# Place to Live



## Dozza (Feb 17, 2009)

All

Not looking for War & Peace from you, but if you had 80,000dhs to spend on rent for the year & the property must have 2 beds, preference would be a villa, but this is not a must......Where would you be (Location) wanting to live?

Thanks

Craig


----------



## Huzzah Barking-Hatstand (Jul 16, 2010)

Dozza said:


> All
> 
> Not looking for War & Peace from you, but if you had 80,000dhs to spend on rent for the year & the property must have 2 beds, preference would be a villa, but this is not a must......Where would you be (Location) wanting to live?
> 
> ...


A common question that is tricky to answer as we don't know what you're like or the kind of thing that will appeal. 

However, if you want a villa of whatever size you'll almost certainly be in a fairly family oriented area, esp. if you go for one of the expat area's (Springs or Ranches). You could go for a more traditional kind of place in one of the older neighbourhoods, if you wany something less "Truman Show", with a mix of expat and local families.

If it's a bit more "This Life", 20-something, no family, social lifestyle your after then it really does have to be an apartment, Jumeirah Beach, Marina, SZR, or Downtown.

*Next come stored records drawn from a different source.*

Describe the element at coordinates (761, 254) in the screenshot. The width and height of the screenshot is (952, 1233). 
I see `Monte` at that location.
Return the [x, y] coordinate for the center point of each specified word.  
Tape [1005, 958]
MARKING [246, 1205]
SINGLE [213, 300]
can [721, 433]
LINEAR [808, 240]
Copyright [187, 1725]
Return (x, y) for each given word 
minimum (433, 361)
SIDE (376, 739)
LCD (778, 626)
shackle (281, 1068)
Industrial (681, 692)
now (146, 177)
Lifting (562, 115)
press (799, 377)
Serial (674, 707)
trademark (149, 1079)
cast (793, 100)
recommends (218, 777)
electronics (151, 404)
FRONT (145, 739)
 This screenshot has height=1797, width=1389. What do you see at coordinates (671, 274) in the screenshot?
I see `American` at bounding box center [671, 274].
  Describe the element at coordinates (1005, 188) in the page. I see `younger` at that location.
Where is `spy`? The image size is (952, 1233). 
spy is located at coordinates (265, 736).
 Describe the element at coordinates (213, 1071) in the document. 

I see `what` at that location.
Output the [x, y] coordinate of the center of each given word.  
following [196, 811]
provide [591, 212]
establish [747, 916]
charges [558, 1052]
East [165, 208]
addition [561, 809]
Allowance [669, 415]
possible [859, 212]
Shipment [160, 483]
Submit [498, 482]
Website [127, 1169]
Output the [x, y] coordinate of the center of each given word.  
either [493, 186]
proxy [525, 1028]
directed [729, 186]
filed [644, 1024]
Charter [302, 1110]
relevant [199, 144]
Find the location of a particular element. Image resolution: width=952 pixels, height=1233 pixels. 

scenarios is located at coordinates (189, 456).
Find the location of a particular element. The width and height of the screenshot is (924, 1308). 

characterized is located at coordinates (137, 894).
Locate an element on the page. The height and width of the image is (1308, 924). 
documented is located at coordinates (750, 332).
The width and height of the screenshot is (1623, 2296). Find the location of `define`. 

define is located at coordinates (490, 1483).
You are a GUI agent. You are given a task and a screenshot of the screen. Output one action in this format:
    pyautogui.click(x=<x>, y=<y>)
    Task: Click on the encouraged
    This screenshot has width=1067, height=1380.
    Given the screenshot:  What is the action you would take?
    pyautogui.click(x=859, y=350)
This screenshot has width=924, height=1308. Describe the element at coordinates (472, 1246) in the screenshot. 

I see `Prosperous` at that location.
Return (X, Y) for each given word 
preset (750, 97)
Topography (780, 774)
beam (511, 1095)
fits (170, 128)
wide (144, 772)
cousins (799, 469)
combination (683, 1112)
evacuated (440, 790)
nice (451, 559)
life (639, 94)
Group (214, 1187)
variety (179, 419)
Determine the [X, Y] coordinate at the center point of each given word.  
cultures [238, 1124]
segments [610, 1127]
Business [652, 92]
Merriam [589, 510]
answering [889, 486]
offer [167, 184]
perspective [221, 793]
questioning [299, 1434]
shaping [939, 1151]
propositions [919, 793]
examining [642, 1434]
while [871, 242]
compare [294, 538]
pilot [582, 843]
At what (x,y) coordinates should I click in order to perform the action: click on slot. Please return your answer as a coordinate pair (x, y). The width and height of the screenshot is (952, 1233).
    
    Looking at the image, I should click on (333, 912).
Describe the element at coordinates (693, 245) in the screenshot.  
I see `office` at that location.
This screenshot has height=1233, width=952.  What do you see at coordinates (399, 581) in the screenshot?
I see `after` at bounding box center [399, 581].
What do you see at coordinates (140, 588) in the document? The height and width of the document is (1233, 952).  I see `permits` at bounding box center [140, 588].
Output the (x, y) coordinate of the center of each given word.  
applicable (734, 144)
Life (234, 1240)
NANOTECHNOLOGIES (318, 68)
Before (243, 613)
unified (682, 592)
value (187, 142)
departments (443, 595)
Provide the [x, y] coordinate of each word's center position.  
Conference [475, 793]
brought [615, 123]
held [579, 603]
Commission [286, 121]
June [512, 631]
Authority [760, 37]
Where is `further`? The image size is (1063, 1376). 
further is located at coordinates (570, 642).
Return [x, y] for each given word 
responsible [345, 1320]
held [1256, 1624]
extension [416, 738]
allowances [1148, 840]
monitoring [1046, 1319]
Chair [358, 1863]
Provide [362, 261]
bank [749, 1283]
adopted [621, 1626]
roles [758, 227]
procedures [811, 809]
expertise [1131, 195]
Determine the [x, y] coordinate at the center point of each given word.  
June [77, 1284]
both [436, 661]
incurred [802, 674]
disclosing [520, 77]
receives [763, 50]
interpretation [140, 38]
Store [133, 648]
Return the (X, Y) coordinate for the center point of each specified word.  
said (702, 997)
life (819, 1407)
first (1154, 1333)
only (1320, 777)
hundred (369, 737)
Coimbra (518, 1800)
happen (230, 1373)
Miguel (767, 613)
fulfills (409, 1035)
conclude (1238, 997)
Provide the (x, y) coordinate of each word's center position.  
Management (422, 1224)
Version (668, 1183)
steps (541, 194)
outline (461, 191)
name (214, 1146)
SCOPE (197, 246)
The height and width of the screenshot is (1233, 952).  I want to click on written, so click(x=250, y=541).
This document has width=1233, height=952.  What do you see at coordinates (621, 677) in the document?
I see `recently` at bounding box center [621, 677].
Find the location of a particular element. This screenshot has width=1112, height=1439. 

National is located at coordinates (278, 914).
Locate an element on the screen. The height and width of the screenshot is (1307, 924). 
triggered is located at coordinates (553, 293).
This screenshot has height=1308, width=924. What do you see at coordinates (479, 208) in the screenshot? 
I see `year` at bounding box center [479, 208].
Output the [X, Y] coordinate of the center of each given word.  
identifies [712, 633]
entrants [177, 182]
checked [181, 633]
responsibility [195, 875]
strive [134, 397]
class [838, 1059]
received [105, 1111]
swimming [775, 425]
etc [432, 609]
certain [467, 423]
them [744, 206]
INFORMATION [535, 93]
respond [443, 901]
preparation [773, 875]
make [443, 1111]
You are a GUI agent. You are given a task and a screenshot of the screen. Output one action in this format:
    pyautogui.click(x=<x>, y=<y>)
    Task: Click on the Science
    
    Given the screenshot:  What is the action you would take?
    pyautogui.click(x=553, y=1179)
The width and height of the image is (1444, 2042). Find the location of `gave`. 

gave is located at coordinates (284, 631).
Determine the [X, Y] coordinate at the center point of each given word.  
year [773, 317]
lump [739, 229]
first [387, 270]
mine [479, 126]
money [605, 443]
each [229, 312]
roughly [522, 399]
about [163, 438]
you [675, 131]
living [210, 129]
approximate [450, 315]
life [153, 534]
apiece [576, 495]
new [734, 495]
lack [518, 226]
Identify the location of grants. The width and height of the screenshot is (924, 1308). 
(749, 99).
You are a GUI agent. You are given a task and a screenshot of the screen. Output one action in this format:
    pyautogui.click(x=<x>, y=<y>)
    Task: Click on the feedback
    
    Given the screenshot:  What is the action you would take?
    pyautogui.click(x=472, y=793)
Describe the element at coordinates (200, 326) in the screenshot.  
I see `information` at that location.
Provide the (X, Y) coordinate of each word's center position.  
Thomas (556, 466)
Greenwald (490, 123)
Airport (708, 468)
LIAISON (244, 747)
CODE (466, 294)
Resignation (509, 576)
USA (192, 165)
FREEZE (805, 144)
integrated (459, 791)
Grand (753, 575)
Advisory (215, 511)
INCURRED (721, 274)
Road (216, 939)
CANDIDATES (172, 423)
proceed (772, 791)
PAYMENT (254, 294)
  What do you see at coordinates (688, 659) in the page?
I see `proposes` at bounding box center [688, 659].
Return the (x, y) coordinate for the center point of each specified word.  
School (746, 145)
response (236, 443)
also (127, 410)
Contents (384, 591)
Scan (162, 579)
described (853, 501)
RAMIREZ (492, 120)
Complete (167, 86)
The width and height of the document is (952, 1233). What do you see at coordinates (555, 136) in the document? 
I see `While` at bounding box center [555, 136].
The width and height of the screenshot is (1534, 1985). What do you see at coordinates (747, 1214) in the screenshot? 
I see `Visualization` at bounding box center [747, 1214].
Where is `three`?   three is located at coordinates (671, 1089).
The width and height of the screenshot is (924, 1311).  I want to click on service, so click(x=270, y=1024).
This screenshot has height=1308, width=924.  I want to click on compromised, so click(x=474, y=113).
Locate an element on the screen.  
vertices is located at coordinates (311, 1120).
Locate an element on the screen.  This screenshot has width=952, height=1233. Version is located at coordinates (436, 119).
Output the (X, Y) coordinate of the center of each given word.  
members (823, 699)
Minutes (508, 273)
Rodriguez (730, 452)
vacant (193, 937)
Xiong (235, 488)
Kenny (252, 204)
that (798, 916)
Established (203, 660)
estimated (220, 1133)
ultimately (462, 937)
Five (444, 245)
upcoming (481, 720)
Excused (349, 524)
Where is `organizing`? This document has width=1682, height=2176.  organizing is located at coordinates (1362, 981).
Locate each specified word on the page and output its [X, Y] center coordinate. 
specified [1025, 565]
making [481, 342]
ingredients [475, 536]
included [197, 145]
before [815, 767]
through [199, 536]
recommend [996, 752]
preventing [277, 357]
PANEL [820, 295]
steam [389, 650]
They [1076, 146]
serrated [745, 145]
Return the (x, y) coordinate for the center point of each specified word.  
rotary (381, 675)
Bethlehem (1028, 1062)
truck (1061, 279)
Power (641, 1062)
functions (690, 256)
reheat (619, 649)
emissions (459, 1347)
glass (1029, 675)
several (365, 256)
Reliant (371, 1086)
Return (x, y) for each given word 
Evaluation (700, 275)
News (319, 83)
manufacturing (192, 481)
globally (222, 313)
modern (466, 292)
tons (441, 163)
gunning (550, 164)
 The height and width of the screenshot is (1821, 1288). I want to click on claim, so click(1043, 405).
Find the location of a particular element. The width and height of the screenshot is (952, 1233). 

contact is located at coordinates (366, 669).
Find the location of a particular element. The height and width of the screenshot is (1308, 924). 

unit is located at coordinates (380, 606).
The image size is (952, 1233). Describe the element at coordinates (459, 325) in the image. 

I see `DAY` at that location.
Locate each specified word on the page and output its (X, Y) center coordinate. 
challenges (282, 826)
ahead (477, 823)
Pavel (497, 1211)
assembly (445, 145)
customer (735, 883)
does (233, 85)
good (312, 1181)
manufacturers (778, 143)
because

I'm new, so other older wiser heads I'm sure will also chip in.

Cheers
H-B-H


----------



## Andy Capp (Oct 5, 2008)

Mirdif if you want a villa for that money.


----------



## Elphaba (Jan 24, 2008)

AED 80k pa is not a lot of money in terms of rental income, even these days

For a villa, you might just get one of the the tiny 2-bed Springs villas (although not an end one), or possibly somewhere small in Mirdiff, Al Qusais, Al Warqa. AED 80k is apartment money.
-


----------



## Mr Rossi (May 16, 2009)

In Mirdiff you're only going to get a compound, not a villa as such for that money. Seen plenty of nice ones but there's probably more privacy in an apartment also - there are no pubs in Mirdiff!


----------



## Dazcat (Aug 7, 2008)

Id say Motor City, apartments though not villas. Pools, shops and other amenities all within walking distance. Plus value for money on dhs per sq meter.


----------